Sourceforge Update

Authenticate downloaded binaries from sourceforge a little more.

When I wrote my previous post about Sourceforge, things were looking pretty grim for the site; I (rightly, I think) slammed them for some pretty atrocious security practices.

I invited the SourceForge ops team to get in touch about it, and, to their credit, they did. Even better, they didn't ask for me to take down the article, or post some excuse; they said that they knew there were problems and they were working on a long-term plan to address them.

This week I received an update from said ops, saying:

We have converted many of our mirrors over to HTTPS and are actively working on the rest + gathering new ones. The converted ones happen to be our larger mirrors and are prioritized.
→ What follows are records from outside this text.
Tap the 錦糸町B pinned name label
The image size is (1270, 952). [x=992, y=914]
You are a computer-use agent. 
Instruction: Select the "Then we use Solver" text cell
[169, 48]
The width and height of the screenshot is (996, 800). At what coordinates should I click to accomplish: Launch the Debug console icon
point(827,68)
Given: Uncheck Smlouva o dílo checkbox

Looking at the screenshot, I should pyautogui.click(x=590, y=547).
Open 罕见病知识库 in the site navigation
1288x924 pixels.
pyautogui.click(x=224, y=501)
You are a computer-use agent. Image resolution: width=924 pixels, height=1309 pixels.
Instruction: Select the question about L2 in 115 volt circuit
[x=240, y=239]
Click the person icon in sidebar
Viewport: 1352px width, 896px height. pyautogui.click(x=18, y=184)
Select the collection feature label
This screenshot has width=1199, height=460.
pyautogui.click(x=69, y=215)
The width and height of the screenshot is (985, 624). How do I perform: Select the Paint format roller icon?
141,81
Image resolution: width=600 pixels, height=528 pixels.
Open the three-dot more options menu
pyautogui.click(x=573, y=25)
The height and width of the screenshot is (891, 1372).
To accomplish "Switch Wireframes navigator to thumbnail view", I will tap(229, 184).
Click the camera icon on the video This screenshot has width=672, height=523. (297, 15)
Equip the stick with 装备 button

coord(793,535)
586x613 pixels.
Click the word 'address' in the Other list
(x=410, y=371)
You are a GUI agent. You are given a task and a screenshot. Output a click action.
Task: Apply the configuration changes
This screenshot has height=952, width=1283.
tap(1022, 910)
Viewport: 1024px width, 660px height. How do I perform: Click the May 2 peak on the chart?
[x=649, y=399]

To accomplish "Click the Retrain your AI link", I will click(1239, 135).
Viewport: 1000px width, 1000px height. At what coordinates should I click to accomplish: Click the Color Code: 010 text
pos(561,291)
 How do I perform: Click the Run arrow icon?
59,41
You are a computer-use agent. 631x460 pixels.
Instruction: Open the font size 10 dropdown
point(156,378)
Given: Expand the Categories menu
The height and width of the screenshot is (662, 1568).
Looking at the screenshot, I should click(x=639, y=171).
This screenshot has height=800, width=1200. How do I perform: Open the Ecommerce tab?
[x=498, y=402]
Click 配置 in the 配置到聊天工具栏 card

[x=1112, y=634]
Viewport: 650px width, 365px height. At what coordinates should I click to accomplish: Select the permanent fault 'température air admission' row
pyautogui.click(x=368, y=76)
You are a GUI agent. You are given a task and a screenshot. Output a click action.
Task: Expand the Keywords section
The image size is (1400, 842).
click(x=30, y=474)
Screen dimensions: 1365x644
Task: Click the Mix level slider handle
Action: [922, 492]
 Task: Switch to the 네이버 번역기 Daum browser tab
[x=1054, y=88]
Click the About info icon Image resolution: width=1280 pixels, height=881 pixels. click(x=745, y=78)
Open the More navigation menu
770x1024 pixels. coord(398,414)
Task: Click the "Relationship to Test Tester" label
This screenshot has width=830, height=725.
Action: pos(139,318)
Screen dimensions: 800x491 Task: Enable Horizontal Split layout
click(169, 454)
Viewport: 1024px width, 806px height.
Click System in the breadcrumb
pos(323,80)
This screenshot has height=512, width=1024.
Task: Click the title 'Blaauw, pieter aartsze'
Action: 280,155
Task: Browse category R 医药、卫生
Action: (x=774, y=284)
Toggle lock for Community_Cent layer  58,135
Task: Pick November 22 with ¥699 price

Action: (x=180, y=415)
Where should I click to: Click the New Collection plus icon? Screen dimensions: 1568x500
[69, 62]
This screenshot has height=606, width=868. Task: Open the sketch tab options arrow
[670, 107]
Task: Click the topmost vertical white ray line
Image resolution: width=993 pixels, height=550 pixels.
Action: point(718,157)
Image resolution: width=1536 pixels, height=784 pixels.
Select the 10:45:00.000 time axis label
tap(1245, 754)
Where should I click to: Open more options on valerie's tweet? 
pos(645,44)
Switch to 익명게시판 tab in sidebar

We have added support for HTTPS on the project web. New projects will automatically start using it. Old projects can switch over at their convenience as some of them may need to adjust it to properly work. More info here:

https://sourceforge.net/blog/introducing-https-for-project-websites/

Coincidentally, right after I received this email, I installed a macOS update, which means I needed to go back to Sourceforge to grab an update to my boot manager. This time, I didn't have to do any weird tricks to authenticate my download: the HTTPS project page took me to an HTTPS download page, which redirected me to an HTTPS mirror. Success!

(It sounds like there might still be some non-HTTPS mirrors in rotation right now, but I haven't seen one yet in my testing; for now, keep an eye out for that, just in case.)

If you host a project on Sourceforge, please go push that big "Switch to HTTPS" button. And thanks very much to the ops team at Sourceforge for taking these problems seriously and doing the hard work of upgrading their users' security.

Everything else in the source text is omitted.